* **Exercise instructions**
Give every line from the entries that contains "axis".

Stored data entries
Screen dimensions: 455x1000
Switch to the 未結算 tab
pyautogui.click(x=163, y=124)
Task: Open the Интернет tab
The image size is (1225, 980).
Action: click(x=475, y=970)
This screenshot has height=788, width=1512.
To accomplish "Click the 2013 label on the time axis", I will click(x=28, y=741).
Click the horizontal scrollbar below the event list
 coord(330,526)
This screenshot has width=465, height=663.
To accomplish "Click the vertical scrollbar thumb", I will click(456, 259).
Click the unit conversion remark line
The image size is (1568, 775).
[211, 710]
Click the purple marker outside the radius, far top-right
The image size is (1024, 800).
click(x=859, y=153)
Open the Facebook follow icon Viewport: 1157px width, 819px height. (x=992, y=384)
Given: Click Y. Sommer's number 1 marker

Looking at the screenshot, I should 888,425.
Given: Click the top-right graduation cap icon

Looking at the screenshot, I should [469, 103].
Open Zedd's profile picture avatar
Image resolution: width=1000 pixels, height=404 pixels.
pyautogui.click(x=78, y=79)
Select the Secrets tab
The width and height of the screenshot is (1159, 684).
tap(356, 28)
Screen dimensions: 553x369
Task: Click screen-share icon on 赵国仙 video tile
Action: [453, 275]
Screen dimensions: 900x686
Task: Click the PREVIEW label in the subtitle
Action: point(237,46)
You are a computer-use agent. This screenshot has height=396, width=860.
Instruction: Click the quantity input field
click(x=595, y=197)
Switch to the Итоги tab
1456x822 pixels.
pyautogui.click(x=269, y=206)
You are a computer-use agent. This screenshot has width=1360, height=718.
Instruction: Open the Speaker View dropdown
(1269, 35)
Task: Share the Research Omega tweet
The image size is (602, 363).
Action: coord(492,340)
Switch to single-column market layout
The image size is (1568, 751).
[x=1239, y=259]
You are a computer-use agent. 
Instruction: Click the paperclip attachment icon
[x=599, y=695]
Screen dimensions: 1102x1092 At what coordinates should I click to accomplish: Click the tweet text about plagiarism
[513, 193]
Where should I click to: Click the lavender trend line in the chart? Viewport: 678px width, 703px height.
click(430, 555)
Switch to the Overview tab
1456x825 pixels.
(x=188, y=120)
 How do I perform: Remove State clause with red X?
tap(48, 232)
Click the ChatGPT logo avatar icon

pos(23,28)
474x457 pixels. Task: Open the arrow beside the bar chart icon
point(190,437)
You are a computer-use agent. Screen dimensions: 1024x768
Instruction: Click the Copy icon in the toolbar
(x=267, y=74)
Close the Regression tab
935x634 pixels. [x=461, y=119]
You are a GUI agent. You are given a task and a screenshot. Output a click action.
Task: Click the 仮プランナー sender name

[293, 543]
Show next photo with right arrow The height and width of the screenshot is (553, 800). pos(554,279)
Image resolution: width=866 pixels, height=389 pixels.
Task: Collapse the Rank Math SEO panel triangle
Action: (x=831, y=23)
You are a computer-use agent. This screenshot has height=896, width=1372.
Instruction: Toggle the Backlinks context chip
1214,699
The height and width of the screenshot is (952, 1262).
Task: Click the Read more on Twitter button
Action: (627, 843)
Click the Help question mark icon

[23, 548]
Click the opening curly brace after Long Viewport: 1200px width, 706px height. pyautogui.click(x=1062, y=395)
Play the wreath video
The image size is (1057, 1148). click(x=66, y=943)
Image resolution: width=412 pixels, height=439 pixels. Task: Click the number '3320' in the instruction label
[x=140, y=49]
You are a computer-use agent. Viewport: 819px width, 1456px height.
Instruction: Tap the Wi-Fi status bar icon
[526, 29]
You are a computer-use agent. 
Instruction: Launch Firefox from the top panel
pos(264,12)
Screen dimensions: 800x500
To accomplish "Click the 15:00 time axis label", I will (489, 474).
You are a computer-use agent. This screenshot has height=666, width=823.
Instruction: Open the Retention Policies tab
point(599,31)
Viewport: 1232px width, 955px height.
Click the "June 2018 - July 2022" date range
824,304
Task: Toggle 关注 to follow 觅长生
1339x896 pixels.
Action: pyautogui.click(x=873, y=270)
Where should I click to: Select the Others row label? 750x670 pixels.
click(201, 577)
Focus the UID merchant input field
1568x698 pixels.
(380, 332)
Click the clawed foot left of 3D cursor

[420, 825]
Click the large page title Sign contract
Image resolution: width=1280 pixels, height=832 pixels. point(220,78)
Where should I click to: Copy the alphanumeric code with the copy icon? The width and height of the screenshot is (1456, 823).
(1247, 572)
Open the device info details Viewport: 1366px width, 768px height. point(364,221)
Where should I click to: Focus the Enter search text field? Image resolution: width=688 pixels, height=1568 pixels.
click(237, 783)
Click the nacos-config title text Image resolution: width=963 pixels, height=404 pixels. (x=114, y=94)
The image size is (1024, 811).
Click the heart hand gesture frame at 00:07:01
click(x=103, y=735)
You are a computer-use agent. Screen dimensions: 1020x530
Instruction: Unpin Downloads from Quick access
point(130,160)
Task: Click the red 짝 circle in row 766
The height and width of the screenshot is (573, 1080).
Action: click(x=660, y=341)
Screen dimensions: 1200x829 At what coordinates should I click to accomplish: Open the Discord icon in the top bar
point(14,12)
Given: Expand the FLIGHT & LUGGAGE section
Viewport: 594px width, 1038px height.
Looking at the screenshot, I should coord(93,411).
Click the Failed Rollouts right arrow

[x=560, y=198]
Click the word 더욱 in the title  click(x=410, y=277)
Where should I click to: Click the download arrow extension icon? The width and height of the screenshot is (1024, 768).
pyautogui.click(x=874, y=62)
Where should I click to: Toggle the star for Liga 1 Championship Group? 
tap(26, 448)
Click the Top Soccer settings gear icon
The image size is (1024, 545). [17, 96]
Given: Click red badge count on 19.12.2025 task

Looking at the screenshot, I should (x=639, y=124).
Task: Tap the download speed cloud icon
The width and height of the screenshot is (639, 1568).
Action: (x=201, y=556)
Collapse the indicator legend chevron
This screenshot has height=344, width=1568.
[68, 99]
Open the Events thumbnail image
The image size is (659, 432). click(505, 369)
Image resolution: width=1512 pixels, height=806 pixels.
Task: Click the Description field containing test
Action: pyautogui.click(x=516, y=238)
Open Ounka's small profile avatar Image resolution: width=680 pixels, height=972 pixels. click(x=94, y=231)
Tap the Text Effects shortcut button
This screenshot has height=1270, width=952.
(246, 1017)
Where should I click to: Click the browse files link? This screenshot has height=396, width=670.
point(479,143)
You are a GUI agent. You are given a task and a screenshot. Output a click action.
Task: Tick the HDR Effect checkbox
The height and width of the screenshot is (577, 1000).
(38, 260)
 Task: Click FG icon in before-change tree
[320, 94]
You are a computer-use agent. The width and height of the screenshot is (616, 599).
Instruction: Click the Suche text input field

* **Reply to the task**
To accomplish "Click the 2013 label on the time axis", I will click(x=28, y=741).
To accomplish "Click the 15:00 time axis label", I will (489, 474).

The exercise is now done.